Task to carry out
Repeat every entry, word for word, leaving no line out.

Supplied data
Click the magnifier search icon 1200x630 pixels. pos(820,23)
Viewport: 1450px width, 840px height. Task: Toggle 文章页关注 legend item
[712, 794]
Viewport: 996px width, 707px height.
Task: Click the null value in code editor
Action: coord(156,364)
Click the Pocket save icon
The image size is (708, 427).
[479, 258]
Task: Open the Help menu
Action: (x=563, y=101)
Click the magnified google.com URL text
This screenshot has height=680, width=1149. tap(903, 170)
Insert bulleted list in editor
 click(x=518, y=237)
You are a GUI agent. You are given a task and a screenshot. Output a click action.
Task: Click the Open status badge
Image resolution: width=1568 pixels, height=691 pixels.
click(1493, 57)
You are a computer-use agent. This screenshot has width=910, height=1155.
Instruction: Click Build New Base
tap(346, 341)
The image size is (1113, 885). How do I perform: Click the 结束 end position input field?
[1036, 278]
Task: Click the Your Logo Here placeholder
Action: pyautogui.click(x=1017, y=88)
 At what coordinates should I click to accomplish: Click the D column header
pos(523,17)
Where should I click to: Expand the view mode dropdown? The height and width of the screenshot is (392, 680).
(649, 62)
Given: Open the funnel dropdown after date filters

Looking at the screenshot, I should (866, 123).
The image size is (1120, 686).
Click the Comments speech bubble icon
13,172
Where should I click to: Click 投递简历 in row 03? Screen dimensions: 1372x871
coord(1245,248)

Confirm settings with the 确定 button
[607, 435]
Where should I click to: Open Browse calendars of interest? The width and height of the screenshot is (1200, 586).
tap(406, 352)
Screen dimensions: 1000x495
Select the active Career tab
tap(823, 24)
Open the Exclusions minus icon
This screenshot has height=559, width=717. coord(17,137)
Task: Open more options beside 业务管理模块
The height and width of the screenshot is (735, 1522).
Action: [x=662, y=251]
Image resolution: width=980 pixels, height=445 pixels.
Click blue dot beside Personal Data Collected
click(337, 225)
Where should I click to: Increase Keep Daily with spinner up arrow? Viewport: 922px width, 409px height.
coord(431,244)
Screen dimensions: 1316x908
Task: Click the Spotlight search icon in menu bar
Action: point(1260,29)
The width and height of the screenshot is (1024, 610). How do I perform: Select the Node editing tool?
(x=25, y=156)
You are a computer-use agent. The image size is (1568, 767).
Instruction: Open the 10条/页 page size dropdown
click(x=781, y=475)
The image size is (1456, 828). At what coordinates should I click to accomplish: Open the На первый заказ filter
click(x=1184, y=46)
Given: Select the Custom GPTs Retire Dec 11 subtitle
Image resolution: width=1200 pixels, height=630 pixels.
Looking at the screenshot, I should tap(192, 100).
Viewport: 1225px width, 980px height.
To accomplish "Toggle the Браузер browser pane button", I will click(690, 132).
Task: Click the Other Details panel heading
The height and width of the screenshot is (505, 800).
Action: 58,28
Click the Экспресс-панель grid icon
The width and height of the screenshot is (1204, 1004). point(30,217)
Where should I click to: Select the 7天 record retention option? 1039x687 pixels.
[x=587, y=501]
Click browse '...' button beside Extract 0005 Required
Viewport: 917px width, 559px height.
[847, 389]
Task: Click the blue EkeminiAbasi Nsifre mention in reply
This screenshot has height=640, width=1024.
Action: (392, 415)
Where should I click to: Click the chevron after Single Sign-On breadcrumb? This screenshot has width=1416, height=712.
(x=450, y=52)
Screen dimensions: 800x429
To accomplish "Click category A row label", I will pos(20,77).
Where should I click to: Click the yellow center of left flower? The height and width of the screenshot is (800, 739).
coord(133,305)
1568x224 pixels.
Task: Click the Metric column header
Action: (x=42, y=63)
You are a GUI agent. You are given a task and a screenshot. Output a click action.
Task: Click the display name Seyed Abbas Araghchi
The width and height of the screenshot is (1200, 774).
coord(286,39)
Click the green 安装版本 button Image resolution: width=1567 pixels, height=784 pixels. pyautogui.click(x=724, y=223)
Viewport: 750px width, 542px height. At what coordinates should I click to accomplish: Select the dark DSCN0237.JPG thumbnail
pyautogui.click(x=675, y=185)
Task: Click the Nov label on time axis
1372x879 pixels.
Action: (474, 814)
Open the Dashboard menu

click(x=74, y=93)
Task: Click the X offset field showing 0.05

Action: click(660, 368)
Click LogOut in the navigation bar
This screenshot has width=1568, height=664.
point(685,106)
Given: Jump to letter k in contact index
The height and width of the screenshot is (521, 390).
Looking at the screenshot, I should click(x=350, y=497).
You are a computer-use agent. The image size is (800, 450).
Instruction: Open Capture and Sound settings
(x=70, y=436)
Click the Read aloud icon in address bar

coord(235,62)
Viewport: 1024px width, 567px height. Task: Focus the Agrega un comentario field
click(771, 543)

Output below
Click the magnifier search icon 1200x630 pixels. pos(820,23)
Viewport: 1450px width, 840px height. Task: Toggle 文章页关注 legend item
[712, 794]
Viewport: 996px width, 707px height.
Task: Click the null value in code editor
Action: coord(156,364)
Click the Pocket save icon
The image size is (708, 427).
[479, 258]
Task: Open the Help menu
Action: (x=563, y=101)
Click the magnified google.com URL text
This screenshot has height=680, width=1149. tap(903, 170)
Insert bulleted list in editor
 click(x=518, y=237)
You are a GUI agent. You are given a task and a screenshot. Output a click action.
Task: Click the Open status badge
Image resolution: width=1568 pixels, height=691 pixels.
click(1493, 57)
You are a computer-use agent. This screenshot has width=910, height=1155.
Instruction: Click Build New Base
tap(346, 341)
The image size is (1113, 885). How do I perform: Click the 结束 end position input field?
[1036, 278]
Task: Click the Your Logo Here placeholder
Action: pyautogui.click(x=1017, y=88)
 At what coordinates should I click to accomplish: Click the D column header
pos(523,17)
Where should I click to: Expand the view mode dropdown? The height and width of the screenshot is (392, 680).
(649, 62)
Given: Open the funnel dropdown after date filters

Looking at the screenshot, I should (866, 123).
The image size is (1120, 686).
Click the Comments speech bubble icon
13,172
Where should I click to: Click 投递简历 in row 03? Screen dimensions: 1372x871
coord(1245,248)

Confirm settings with the 确定 button
[607, 435]
Where should I click to: Open Browse calendars of interest? The width and height of the screenshot is (1200, 586).
tap(406, 352)
Screen dimensions: 1000x495
Select the active Career tab
tap(823, 24)
Open the Exclusions minus icon
This screenshot has height=559, width=717. coord(17,137)
Task: Open more options beside 业务管理模块
The height and width of the screenshot is (735, 1522).
Action: [x=662, y=251]
Image resolution: width=980 pixels, height=445 pixels.
Click blue dot beside Personal Data Collected
click(337, 225)
Where should I click to: Increase Keep Daily with spinner up arrow? Viewport: 922px width, 409px height.
coord(431,244)
Screen dimensions: 1316x908
Task: Click the Spotlight search icon in menu bar
Action: point(1260,29)
The width and height of the screenshot is (1024, 610). How do I perform: Select the Node editing tool?
(x=25, y=156)
You are a computer-use agent. The image size is (1568, 767).
Instruction: Open the 10条/页 page size dropdown
click(x=781, y=475)
The image size is (1456, 828). At what coordinates should I click to accomplish: Open the На первый заказ filter
click(x=1184, y=46)
Given: Select the Custom GPTs Retire Dec 11 subtitle
Image resolution: width=1200 pixels, height=630 pixels.
Looking at the screenshot, I should tap(192, 100).
Viewport: 1225px width, 980px height.
To accomplish "Toggle the Браузер browser pane button", I will click(690, 132).
Task: Click the Other Details panel heading
The height and width of the screenshot is (505, 800).
Action: 58,28
Click the Экспресс-панель grid icon
The width and height of the screenshot is (1204, 1004). point(30,217)
Where should I click to: Select the 7天 record retention option? 1039x687 pixels.
[x=587, y=501]
Click browse '...' button beside Extract 0005 Required
Viewport: 917px width, 559px height.
[847, 389]
Task: Click the blue EkeminiAbasi Nsifre mention in reply
This screenshot has height=640, width=1024.
Action: (392, 415)
Where should I click to: Click the chevron after Single Sign-On breadcrumb? This screenshot has width=1416, height=712.
(x=450, y=52)
Screen dimensions: 800x429
To accomplish "Click category A row label", I will pos(20,77).
Where should I click to: Click the yellow center of left flower? The height and width of the screenshot is (800, 739).
coord(133,305)
1568x224 pixels.
Task: Click the Metric column header
Action: (x=42, y=63)
You are a GUI agent. You are given a task and a screenshot. Output a click action.
Task: Click the display name Seyed Abbas Araghchi
The width and height of the screenshot is (1200, 774).
coord(286,39)
Click the green 安装版本 button Image resolution: width=1567 pixels, height=784 pixels. pyautogui.click(x=724, y=223)
Viewport: 750px width, 542px height. At what coordinates should I click to accomplish: Select the dark DSCN0237.JPG thumbnail
pyautogui.click(x=675, y=185)
Task: Click the Nov label on time axis
1372x879 pixels.
Action: (474, 814)
Open the Dashboard menu

click(x=74, y=93)
Task: Click the X offset field showing 0.05

Action: click(660, 368)
Click LogOut in the navigation bar
This screenshot has width=1568, height=664.
point(685,106)
Given: Jump to letter k in contact index
The height and width of the screenshot is (521, 390).
Looking at the screenshot, I should click(x=350, y=497).
You are a computer-use agent. The image size is (800, 450).
Instruction: Open Capture and Sound settings
(x=70, y=436)
Click the Read aloud icon in address bar

coord(235,62)
Viewport: 1024px width, 567px height. Task: Focus the Agrega un comentario field
click(771, 543)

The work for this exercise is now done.